Arrange the rows from the line containing "The image size is (698, 343)." through the line containing "Looking at the screenshot, I should tap(113, 4).", inclusive, as a two-column CSV with the headers text and answer. Give one CSV line per row, put each field in quotes, and replace line breaks with spaces.

--- start of Data section ---

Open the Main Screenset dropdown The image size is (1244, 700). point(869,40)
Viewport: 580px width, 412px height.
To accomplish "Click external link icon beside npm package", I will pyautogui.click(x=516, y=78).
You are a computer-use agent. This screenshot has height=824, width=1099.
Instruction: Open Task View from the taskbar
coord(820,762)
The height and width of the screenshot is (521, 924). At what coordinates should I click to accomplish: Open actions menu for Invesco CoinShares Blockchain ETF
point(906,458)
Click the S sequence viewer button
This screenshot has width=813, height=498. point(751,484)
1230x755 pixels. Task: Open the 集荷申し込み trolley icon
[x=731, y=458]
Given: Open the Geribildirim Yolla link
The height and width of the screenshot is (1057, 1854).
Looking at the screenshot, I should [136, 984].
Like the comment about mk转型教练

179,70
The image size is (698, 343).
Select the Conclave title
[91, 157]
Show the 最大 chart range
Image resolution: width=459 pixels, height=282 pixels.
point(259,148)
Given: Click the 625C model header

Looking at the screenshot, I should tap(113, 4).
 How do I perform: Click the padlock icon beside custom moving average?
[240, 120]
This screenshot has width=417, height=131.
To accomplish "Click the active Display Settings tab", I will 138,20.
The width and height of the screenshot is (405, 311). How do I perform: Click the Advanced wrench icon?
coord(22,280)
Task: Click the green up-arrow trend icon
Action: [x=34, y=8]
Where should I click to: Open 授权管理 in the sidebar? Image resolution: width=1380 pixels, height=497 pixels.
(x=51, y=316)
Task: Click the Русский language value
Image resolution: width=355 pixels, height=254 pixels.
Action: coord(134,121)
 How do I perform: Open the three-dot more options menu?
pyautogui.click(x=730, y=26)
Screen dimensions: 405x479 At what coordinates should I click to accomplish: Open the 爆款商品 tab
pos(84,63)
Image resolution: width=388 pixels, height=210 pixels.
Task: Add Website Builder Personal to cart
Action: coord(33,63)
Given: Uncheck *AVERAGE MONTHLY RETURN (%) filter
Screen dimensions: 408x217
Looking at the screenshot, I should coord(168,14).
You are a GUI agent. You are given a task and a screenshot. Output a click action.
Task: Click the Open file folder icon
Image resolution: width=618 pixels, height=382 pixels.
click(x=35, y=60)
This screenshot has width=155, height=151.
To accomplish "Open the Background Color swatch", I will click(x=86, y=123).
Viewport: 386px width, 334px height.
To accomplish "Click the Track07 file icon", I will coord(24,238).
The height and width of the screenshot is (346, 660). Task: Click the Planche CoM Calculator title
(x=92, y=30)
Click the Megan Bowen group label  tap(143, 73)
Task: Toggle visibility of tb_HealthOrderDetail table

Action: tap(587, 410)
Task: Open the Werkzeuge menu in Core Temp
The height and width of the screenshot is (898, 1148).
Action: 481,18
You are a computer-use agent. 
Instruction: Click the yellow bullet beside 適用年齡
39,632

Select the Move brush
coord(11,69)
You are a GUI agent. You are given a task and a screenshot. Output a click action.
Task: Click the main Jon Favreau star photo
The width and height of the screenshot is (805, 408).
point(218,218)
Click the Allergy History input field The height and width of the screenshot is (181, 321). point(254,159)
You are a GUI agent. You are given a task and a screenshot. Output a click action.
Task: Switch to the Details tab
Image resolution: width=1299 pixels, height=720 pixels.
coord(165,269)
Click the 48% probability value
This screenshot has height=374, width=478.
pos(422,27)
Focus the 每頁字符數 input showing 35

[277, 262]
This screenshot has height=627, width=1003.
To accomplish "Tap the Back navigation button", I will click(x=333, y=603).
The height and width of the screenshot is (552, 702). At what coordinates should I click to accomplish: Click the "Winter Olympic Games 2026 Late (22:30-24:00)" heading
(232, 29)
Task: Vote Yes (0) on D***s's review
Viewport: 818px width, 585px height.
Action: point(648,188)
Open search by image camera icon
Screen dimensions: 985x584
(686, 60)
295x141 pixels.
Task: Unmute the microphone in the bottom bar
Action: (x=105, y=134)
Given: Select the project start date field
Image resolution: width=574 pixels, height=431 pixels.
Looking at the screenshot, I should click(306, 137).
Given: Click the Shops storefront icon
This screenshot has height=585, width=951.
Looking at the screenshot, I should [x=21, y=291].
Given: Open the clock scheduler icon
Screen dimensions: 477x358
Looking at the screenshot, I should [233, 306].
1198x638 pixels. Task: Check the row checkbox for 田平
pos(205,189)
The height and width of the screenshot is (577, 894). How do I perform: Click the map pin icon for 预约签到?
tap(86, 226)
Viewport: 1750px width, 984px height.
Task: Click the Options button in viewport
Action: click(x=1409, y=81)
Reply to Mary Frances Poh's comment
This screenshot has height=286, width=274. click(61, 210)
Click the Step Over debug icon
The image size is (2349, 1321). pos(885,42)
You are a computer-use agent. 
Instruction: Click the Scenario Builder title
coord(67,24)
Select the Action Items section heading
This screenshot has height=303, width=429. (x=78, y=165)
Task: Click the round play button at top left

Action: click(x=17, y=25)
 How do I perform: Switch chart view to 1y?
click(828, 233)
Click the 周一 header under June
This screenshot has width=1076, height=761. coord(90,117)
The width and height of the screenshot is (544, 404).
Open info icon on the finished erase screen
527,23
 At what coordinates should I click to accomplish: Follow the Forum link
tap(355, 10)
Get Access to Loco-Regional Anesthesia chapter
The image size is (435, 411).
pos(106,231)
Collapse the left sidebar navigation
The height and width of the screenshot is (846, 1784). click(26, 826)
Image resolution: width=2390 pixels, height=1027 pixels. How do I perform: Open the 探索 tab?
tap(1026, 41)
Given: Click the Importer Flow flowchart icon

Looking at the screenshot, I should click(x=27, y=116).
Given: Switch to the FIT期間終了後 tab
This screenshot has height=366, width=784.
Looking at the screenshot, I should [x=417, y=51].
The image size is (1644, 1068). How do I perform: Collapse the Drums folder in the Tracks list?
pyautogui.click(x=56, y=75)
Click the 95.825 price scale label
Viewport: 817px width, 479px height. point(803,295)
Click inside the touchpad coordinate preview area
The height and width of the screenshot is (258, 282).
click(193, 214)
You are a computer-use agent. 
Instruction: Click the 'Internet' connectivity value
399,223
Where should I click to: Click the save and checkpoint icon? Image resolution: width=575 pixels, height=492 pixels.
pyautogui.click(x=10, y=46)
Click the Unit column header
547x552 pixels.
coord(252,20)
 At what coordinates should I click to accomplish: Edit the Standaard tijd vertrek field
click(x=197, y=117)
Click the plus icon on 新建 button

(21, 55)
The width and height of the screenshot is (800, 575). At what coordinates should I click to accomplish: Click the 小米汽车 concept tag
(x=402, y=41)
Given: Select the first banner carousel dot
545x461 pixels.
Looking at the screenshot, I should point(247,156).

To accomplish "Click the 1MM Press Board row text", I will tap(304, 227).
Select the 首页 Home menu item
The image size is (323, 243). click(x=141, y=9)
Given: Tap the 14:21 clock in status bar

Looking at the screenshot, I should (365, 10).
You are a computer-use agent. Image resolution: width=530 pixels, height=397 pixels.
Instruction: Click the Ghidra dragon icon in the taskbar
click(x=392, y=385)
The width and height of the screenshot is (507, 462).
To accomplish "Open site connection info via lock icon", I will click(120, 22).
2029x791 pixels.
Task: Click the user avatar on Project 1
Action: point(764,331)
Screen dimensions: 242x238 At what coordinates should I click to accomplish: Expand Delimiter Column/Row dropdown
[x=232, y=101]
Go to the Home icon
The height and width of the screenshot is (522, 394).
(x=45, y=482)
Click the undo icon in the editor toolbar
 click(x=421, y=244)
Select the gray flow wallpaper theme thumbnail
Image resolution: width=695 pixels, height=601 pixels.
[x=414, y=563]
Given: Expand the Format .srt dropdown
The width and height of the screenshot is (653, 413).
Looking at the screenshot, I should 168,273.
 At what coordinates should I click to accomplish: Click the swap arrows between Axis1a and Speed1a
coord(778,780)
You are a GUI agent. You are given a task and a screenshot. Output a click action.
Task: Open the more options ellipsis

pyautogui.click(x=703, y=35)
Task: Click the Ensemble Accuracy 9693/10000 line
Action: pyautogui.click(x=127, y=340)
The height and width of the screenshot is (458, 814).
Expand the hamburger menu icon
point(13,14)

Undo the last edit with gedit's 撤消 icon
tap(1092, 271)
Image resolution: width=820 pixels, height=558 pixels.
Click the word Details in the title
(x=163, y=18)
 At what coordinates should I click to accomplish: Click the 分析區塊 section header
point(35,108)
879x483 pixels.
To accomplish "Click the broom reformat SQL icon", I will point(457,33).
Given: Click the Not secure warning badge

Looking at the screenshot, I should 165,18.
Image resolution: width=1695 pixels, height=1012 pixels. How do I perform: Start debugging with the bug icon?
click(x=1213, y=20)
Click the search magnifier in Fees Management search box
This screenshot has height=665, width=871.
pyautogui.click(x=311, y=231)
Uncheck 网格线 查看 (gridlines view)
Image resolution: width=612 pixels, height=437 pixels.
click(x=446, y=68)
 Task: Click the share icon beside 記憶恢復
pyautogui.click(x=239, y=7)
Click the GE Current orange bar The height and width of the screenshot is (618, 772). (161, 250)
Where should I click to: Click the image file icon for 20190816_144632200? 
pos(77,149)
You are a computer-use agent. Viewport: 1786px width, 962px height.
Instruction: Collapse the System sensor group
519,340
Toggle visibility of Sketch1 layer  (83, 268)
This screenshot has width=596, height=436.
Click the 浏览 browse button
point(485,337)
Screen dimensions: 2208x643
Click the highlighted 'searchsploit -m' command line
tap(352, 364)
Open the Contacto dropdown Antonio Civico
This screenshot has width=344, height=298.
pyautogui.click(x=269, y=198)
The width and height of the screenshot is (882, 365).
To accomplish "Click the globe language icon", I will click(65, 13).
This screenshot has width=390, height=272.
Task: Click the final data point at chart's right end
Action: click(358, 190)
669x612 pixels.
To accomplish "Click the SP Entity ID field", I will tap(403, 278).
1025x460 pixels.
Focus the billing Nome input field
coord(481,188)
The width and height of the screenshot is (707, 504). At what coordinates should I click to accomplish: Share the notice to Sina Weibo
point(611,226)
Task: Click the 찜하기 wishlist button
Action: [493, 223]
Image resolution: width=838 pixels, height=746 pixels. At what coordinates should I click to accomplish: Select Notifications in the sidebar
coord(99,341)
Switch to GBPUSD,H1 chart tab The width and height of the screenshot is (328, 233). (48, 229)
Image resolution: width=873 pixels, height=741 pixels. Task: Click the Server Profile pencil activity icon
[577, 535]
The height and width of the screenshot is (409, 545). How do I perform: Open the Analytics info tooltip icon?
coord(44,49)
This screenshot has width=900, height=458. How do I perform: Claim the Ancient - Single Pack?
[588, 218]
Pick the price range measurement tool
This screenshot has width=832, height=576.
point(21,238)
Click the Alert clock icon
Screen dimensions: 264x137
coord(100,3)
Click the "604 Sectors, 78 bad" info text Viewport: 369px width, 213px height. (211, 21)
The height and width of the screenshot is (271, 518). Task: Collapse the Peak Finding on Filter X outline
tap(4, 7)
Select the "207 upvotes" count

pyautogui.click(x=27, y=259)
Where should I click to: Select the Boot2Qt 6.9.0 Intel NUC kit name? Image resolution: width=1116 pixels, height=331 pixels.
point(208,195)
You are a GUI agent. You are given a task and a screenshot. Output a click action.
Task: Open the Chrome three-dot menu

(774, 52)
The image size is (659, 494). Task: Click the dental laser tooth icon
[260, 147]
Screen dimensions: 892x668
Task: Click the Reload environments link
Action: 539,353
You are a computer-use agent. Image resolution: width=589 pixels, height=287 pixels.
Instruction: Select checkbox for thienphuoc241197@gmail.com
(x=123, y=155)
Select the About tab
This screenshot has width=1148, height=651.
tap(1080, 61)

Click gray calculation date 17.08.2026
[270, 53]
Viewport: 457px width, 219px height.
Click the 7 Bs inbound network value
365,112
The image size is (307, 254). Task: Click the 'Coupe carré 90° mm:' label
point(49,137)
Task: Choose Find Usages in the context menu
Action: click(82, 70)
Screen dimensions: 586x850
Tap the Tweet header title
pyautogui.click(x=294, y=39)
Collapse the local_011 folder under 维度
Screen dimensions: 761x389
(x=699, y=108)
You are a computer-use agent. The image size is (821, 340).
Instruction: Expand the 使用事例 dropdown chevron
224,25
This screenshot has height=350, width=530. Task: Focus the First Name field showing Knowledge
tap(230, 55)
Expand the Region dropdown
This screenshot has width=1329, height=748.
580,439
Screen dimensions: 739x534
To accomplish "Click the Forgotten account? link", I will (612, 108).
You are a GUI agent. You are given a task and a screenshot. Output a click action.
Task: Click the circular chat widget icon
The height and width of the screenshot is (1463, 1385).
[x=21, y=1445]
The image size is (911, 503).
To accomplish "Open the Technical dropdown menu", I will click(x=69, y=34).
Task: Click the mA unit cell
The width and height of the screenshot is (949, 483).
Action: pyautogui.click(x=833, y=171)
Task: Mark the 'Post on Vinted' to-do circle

--- end of Data section ---

Response to this exercise:
text,answer
"The image size is (698, 343). Select the Conclave title","[91, 157]"
"Show the 最大 chart range Image resolution: width=459 pixels, height=282 pixels.","point(259,148)"
"Given: Click the 625C model header","Looking at the screenshot, I should tap(113, 4)."